O homem mais velho benzeu-se enquanto o mais novo arregalou os olhos e perguntou:
- Atacaram vosmecê? E morderam-no?
- Não, Deus seja louvado! Pedi ajuda à Senhora da Piedade e não querem saber que uma mulher com um varapau e um archote correu com os lobos?
Os dois estranhos olharam-se com expressões de incredulidade.
- Juro! Não sou nenhum “aldrúbias”, nem “borrachão”! - Exclamou Bento.
- E… apareceu a Nossa Senhora? - O mais velho fez uma careta.

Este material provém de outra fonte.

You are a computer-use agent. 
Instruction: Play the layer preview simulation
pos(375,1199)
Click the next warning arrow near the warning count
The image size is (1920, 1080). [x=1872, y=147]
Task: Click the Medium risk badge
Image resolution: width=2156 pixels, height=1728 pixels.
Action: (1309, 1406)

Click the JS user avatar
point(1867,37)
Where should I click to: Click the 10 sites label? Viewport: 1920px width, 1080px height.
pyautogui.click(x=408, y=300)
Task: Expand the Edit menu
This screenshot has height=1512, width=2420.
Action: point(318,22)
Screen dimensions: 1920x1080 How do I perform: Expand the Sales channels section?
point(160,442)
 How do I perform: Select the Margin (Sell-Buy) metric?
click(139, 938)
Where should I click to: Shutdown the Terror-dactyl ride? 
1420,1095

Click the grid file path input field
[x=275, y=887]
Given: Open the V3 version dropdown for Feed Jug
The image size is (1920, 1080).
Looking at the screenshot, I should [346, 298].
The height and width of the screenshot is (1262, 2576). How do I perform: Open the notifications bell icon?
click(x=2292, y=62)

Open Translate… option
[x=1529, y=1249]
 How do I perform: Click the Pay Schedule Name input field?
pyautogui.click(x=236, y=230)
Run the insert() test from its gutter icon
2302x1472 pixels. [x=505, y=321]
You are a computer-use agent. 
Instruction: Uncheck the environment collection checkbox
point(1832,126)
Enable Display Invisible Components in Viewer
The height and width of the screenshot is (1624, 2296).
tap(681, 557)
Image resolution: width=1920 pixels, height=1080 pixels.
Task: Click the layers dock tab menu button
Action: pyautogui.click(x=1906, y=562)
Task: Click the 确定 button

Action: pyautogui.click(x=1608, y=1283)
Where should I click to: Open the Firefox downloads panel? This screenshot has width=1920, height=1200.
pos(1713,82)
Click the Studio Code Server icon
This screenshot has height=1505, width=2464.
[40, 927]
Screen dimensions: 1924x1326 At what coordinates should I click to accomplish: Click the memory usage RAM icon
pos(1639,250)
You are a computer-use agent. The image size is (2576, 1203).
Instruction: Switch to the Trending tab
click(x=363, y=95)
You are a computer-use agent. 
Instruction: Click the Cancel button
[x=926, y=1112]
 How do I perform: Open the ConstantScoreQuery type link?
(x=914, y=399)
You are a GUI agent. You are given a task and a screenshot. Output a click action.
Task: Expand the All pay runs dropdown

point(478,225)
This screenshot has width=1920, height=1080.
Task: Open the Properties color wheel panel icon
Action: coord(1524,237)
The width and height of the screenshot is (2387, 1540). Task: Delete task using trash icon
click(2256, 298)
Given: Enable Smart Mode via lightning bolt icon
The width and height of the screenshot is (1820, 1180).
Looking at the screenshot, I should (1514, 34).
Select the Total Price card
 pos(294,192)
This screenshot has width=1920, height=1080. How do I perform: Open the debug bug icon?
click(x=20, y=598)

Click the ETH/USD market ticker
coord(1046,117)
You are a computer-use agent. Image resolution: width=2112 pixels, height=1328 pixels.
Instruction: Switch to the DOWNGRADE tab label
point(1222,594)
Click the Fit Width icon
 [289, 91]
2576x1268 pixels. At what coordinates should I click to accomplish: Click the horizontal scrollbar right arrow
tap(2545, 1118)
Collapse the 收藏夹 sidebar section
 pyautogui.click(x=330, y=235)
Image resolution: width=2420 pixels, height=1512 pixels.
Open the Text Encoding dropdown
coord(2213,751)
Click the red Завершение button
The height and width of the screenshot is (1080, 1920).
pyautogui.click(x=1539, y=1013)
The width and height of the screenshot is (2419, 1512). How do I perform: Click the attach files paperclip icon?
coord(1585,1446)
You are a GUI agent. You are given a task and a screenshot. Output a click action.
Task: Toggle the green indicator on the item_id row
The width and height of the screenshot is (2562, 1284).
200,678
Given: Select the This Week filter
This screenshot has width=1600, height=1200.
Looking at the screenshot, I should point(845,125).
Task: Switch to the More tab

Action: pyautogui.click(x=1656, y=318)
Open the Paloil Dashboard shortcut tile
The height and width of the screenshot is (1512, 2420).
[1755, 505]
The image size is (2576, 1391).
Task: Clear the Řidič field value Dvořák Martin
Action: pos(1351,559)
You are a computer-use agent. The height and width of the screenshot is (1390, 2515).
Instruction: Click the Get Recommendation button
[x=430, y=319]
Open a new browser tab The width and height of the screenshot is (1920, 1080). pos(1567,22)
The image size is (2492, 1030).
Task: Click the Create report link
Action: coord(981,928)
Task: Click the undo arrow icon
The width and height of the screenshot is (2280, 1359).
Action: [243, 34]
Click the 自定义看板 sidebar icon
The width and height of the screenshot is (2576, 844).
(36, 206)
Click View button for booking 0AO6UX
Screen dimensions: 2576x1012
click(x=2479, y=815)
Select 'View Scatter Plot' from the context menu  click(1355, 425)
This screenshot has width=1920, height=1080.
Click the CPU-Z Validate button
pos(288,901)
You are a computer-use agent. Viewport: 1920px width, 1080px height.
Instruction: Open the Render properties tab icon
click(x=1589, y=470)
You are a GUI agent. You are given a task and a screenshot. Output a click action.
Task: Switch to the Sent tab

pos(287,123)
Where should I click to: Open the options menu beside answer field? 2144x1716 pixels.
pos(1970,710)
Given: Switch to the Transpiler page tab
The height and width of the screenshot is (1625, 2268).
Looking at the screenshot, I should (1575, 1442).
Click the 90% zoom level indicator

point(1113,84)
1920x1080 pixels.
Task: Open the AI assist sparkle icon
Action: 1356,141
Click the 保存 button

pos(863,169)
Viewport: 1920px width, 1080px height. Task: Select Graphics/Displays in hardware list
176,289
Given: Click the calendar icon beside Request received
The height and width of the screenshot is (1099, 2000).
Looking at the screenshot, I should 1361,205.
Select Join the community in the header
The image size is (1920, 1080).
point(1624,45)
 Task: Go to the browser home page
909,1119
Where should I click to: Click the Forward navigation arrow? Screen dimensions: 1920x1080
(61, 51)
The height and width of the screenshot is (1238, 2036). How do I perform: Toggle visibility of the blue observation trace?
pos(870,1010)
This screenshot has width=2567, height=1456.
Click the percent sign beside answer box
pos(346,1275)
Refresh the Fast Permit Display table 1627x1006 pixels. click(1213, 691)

- Pois, quando ela apareceu, também pensei que sim. Era muito bonita, com cabelos compridos e um vestido azul. Mas ela não me deixou ajoelhar e levou-me para uma pala para descansar. Ao fim e ao cabo, “tiranto” aparecer não sei de onde, não fez nenhum milagre, os lobos fugiram foi da tocha que trazia!
- Levou-o para uma pala, diz? - Perguntou o mais novo com uma expressão de desconfiança.
- Sim! - Bento foi convicto. - Achou-me no meio de umas vinhas velhas e levou-me para uma pala ao pé de um olival abandonado.
- A pala da moira! - Exclamaram o velho e o novo em uníssono!
- Moira? Qual moira?
- Como era a mulher que viu vosmecê? - Interrogou o velho.
- Muito branca, cabelos pretos e um vestido comprido azul! Levou-me para uma pala onde tinha um saco de figos.
- Figos! - Riu-se o mais novo. - Não há figueiras umas boas léguas em redor!
- Que demónio… - Bento perdeu a paciência e mergulhou a mão no bolso. - Vejam, ainda aqui trago alguns! - Mas a mão estava preta de carvão e o que ele segurava eram apenas algumas pedras pretas que atirou para o chão. - Que m** é esta?!?
Os dois estranhos soltaram uma gargalhada.
- “Caçoais” de mim?!? Estou a dizer-vos! Foi uma mulher que vive na serra que me ajudou! Ainda há pouco comi um dos figos que estavam na pala!
- Escute, amigo! - O mais velho parou de rir e explicou. - Não vive ninguém nesse monte! Lá para cima, há umas vinhas e olivais muito “intigos” que dizem que eram dum rei mouro que aí vivia com a filha e que foram mortos pelos cristãos. As ruínas do castelo, nunca ninguém as achou, embora se diga que a ermida foi construída nas suas fundações. O que é certo, é que acontecem coisas muito estranhas nesse monte e é por isso que ninguém gosta de andar por lá, se o puder evitar. Contam-se histórias de gente que achou muito ouro, mas nunca conseguiu sair do monte...
- Mas eu...
- … por isso, bom homem, - Continuou o velho. - se está vivo, de saúde e recuperou os seus pertences também, dê Graças a Deus e deixe o que aconteceu entre vosmecê e Ele. Por mim, fico “sastisfeito” que esteja “bô” e que possa seguir a sua vida. Se precisar de alguma coisa, pergunte pelo Quim Moleiro, vivemos mesmo ali à entrada de Sanfins.
E com isto, sem aguardar resposta, deixaram-no com a mula e afastaram-se a conversar um com o outro.
Obrigado… - Bento agradeceu, quase distraidamente, enquanto olhava para o chão, para o local onde atirara as pedras negras, que antes eram figos… e que agora eram bolotas de oiro.